TRY IT: Please take the lines from the one holding "Screen dimensions: 575x527" through the one holding "Task: Open the Discord nav link" in the data below and copy them exactly.

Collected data
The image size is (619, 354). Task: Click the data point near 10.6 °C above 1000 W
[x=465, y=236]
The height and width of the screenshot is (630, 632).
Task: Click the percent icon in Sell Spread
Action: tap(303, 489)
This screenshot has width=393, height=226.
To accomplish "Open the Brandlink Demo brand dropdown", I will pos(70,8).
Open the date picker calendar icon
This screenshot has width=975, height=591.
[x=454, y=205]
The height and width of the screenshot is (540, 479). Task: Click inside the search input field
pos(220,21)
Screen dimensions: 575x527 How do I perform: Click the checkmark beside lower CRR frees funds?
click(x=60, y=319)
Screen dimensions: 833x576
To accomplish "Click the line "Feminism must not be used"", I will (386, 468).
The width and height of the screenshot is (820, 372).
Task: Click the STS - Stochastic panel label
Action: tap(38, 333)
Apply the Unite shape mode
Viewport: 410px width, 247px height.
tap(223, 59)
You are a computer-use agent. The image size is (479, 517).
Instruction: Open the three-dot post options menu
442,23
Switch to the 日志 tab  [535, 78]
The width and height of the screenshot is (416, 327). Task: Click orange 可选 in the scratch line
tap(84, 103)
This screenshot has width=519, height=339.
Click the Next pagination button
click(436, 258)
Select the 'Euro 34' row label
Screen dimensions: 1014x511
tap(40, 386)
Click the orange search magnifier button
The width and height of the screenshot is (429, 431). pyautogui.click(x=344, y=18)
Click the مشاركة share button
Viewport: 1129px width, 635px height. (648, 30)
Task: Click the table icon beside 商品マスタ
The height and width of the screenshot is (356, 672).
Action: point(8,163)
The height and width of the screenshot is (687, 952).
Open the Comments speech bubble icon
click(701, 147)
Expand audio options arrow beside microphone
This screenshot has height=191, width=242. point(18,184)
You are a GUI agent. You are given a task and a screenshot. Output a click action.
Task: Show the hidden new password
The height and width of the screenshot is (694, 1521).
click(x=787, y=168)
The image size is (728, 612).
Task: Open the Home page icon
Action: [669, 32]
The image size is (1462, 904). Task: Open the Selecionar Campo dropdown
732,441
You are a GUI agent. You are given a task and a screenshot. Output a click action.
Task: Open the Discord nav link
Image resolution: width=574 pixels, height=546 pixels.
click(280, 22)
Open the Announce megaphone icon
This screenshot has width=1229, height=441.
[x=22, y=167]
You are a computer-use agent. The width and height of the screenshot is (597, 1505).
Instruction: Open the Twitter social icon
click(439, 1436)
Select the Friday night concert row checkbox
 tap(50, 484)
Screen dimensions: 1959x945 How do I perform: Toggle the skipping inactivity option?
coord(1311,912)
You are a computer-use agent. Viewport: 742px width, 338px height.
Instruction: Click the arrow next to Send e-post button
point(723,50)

TASK SOLUTION:
Screen dimensions: 575x527 How do I perform: Click the checkmark beside lower CRR frees funds?
click(x=60, y=319)
Screen dimensions: 833x576
To accomplish "Click the line "Feminism must not be used"", I will (386, 468).
The width and height of the screenshot is (820, 372).
Task: Click the STS - Stochastic panel label
Action: tap(38, 333)
Apply the Unite shape mode
Viewport: 410px width, 247px height.
tap(223, 59)
You are a computer-use agent. The image size is (479, 517).
Instruction: Open the three-dot post options menu
442,23
Switch to the 日志 tab  [535, 78]
The width and height of the screenshot is (416, 327). Task: Click orange 可选 in the scratch line
tap(84, 103)
This screenshot has width=519, height=339.
Click the Next pagination button
click(436, 258)
Select the 'Euro 34' row label
Screen dimensions: 1014x511
tap(40, 386)
Click the orange search magnifier button
The width and height of the screenshot is (429, 431). pyautogui.click(x=344, y=18)
Click the مشاركة share button
Viewport: 1129px width, 635px height. (648, 30)
Task: Click the table icon beside 商品マスタ
The height and width of the screenshot is (356, 672).
Action: point(8,163)
The height and width of the screenshot is (687, 952).
Open the Comments speech bubble icon
click(701, 147)
Expand audio options arrow beside microphone
This screenshot has height=191, width=242. point(18,184)
You are a GUI agent. You are given a task and a screenshot. Output a click action.
Task: Show the hidden new password
The height and width of the screenshot is (694, 1521).
click(x=787, y=168)
The image size is (728, 612).
Task: Open the Home page icon
Action: [669, 32]
The image size is (1462, 904). Task: Open the Selecionar Campo dropdown
732,441
You are a GUI agent. You are given a task and a screenshot. Output a click action.
Task: Open the Discord nav link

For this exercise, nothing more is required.